Our initial sessions with the Andela developers have been incredible, and we’ve all been very impressed by how bright and energetic the fellows are. Marco, one of our developers has said of his mentee Bosun: “[He] is very enthusiastic and smart, and constantly reminds me of a kid in a candy store. I am very impressed by him.” It’s a testament to how thorough Andela is at finding and growing top technical talent. As we were talking about our first few sessions, Nick, another one of our developers, recalled a conversation he had with his mentee Abimbola: “the Andela program itself is pretty crazy…if you haven’t talked to your mentee about it yet, I highly recommend it and prepare to be amazed at what they go through just getting into the program.” The level of training the Andela developers gets prepares them to hit the ground running and it allows each mentee to get personalized training from their mentor. Max and Fiyin covered how we do automated testing and builds at Stack Exchange. Oded and Adeleke are going over MVPs and user-centric design. Pairs are covering everything from data structures and algorithms, solving coding challenges like N-Puzzle, to building apps targeted at the African market.
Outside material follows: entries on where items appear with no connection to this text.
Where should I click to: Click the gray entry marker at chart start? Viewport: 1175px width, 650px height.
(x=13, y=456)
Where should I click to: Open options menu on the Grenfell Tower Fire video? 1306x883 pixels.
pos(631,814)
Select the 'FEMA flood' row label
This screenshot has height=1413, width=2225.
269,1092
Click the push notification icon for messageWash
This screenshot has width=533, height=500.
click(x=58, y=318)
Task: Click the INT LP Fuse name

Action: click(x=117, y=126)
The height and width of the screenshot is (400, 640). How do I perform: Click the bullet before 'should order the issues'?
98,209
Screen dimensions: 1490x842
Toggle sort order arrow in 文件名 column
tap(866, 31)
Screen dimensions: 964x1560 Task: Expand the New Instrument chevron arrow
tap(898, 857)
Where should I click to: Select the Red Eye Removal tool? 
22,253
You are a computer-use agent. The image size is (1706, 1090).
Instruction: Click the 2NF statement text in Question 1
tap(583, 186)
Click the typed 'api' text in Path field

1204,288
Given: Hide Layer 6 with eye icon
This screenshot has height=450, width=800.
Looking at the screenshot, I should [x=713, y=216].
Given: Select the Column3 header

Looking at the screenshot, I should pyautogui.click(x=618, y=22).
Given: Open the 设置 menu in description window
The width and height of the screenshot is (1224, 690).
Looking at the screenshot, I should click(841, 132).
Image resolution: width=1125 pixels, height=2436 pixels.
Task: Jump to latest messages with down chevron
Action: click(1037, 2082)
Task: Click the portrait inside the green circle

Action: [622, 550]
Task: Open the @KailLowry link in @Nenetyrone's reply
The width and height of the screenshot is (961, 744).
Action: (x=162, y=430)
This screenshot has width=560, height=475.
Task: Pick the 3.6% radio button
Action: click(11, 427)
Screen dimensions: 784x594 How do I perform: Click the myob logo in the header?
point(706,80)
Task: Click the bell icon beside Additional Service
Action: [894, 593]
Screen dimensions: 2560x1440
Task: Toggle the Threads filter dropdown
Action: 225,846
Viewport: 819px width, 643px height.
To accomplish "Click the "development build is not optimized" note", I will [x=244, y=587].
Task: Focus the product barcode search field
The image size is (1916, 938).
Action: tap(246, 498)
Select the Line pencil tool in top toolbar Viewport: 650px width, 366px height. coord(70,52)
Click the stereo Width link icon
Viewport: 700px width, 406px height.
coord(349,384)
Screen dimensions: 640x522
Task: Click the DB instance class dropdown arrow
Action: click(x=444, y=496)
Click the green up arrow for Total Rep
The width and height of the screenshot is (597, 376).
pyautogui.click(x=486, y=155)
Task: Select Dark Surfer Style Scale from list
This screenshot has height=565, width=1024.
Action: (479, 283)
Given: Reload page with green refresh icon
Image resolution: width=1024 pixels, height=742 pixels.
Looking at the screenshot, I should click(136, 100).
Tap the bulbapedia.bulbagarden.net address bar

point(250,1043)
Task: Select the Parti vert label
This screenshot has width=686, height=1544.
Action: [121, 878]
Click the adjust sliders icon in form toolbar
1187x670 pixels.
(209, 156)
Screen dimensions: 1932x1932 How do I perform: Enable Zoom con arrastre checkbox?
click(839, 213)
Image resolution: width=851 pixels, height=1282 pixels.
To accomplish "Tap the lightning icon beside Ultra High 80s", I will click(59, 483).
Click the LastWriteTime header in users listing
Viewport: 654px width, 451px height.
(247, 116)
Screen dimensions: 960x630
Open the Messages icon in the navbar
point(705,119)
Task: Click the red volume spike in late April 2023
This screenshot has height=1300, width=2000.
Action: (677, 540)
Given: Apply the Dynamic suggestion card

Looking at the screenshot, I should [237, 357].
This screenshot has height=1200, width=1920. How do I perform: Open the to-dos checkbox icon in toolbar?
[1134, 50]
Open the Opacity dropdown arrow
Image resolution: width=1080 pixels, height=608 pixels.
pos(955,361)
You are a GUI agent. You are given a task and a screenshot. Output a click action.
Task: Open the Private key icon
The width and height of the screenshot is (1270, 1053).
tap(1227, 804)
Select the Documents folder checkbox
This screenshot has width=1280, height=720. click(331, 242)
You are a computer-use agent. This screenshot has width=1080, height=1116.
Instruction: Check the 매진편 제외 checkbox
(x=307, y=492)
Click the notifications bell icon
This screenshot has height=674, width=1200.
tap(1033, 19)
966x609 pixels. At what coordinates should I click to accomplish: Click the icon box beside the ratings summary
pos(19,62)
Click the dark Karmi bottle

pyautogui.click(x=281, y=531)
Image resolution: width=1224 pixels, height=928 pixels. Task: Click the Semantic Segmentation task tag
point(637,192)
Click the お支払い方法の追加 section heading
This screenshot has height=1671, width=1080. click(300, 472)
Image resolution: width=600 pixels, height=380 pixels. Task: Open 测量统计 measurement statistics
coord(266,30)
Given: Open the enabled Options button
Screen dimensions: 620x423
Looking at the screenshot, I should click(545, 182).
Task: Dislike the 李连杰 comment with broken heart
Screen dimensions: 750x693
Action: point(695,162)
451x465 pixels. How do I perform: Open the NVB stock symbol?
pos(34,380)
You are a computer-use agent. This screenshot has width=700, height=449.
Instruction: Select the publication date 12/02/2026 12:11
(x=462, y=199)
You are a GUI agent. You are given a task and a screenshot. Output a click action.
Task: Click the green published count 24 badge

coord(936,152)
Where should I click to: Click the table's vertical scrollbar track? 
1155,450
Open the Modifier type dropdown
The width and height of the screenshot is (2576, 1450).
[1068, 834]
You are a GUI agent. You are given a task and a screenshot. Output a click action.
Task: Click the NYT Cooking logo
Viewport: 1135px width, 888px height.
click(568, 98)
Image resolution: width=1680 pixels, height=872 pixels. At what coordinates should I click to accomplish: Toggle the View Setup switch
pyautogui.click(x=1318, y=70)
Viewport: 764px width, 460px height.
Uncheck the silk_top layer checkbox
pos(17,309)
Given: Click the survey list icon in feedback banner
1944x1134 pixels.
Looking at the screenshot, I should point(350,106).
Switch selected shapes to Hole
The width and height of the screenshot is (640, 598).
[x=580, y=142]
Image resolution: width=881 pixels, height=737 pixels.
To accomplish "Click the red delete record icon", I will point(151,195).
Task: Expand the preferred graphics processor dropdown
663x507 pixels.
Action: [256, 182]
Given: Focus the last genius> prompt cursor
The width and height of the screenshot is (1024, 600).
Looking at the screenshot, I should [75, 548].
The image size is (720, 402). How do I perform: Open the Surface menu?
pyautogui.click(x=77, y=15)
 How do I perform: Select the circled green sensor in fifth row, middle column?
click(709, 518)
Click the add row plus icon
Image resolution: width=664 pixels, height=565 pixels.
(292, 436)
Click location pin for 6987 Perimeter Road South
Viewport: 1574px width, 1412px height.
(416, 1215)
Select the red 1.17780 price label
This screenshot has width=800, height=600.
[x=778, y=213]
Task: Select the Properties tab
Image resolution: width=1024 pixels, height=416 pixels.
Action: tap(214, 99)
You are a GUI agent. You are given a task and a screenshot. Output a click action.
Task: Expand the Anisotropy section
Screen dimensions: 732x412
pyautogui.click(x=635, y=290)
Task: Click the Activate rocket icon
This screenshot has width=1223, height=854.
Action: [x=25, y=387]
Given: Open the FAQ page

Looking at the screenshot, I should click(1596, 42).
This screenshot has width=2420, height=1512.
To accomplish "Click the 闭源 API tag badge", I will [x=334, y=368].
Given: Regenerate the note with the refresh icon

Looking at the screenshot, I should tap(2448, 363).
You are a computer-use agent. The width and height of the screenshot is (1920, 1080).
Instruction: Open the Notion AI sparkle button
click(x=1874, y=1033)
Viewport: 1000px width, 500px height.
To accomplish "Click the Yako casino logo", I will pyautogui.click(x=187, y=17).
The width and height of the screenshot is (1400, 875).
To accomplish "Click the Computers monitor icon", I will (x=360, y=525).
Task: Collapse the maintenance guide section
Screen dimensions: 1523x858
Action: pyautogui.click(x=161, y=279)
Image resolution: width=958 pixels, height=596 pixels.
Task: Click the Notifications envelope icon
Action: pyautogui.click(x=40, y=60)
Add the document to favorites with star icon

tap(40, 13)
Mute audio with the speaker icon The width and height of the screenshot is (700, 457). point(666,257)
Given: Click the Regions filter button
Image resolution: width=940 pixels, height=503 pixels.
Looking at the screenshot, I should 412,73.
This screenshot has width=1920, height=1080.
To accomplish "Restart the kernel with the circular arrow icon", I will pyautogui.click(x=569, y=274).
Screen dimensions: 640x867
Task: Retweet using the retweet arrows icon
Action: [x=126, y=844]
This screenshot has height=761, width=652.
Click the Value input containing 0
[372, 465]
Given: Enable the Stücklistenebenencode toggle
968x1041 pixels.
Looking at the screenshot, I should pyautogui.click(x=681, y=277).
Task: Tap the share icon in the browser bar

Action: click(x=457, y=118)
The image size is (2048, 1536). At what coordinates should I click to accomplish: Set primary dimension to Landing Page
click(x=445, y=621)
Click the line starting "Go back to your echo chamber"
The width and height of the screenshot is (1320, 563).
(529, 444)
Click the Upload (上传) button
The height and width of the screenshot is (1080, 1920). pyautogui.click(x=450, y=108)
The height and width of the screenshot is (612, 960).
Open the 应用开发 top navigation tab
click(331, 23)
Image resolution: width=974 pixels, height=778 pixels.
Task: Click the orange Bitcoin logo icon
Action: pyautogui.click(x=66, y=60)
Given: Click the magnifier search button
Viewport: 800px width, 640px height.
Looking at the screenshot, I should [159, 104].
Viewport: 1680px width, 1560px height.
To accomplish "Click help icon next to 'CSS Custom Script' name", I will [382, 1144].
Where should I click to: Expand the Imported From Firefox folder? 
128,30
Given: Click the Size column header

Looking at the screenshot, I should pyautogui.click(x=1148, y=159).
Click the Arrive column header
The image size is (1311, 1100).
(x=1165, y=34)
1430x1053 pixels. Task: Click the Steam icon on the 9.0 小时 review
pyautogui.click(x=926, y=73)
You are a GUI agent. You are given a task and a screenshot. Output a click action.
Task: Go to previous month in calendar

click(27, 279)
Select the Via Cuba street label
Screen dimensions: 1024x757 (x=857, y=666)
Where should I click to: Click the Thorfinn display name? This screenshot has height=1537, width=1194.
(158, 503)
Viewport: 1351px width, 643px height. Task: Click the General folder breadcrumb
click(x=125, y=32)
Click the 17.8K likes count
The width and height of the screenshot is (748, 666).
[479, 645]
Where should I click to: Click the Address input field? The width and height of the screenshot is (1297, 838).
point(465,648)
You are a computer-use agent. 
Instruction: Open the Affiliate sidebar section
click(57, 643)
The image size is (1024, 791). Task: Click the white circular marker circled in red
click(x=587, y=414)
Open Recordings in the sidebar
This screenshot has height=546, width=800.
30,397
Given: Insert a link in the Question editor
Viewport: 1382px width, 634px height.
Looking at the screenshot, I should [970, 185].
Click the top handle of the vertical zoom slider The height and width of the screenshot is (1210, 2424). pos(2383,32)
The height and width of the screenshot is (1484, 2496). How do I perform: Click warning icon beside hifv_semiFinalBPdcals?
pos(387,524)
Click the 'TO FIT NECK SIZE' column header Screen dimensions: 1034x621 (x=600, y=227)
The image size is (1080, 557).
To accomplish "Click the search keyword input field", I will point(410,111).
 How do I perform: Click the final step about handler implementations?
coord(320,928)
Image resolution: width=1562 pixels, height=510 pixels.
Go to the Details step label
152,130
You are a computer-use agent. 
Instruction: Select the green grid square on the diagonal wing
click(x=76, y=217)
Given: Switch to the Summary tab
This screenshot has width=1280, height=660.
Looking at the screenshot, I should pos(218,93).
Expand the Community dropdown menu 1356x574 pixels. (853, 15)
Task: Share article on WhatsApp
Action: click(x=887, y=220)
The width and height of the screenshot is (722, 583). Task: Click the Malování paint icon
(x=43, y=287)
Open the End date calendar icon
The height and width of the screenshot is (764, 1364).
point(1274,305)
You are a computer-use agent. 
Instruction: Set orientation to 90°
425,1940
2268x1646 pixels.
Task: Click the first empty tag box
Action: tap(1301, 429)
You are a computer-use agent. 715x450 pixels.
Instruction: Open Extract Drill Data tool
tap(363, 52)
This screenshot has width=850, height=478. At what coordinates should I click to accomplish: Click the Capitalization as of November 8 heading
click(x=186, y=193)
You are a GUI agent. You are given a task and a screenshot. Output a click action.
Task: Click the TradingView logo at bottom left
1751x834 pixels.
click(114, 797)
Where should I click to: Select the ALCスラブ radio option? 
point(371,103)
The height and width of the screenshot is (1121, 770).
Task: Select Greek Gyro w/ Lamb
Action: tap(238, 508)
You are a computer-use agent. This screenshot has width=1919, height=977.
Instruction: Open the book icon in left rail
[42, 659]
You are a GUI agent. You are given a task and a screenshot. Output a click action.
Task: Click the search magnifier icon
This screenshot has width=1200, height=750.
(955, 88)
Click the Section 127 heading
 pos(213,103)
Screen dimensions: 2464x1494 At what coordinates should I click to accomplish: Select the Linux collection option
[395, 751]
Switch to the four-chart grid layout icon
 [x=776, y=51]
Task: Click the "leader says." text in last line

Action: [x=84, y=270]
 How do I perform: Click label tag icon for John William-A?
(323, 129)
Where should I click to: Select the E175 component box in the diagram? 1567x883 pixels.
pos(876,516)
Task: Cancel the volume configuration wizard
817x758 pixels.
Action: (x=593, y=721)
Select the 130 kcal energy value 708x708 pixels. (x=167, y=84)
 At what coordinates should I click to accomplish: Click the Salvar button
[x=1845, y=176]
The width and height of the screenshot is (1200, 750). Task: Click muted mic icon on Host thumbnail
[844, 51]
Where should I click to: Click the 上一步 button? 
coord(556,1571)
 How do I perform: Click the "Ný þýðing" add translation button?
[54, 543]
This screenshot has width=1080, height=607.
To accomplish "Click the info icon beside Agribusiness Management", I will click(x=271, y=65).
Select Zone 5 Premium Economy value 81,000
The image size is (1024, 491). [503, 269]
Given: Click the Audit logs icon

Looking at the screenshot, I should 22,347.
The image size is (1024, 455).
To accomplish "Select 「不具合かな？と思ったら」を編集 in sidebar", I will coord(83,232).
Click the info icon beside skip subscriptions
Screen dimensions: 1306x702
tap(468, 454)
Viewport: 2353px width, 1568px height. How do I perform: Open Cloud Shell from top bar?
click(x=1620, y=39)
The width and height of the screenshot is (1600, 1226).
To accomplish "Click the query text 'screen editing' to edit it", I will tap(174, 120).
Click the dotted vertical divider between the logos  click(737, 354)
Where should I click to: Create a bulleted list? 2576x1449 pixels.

Another thing we’re picking up on is how everyone’s cultures intersect and what challenges we face working across so many boundaries. In just our group of twelve developers (both mentors and mentees), there are four different countries represented across different ages, genders, and races. Given our own focus on remote work, some of this comes pretty naturally to us. For example, coordinating meetings across time zones is something we’re used to, but there are some challenges unique to our partnership with Andela. For example, some of us had connectivity issues with Google Hangouts, and many of us have switched over to Skype for its reliability on Andela’s end. We quickly realized some of the things many of us as developers take for granted are larger factors in our partnership. But even with these challenges, we’re finding that individuals across the world are thinking about the same issues in the technology industry. Roberta, one of our developers based in Rio de Janeiro, Brazil brought up the following about her first few sessions with Mirabel in Lagos, Nigeria: “She also had questions and concerns regarding diversity and I think I convinced her that things are getting better and that being a programmer is super awesome. <3” We’re learning that many of the questions we think about at Stack are the same questions individuals in vastly different parts of the world are thinking about.
We’re just getting into our first few sessions with the developers at Andela, and we couldn’t be more excited to be working with such bright individuals in a truly transformative organization. Over the next several weeks, we’re going to continue to see how we can help the Andela developers grow and discover what we learn working across boundaries we’re not used to crossing. As the program reaches its end, we’ll give another update here. My sessions with my own mentee, Babajide, are something I look forward to every week, and they give me perspective on how the work Stack Exchange and Andela is doing to educate developers around the world really impacts people at the individual level. It gives richness to the numbers that I think about every day.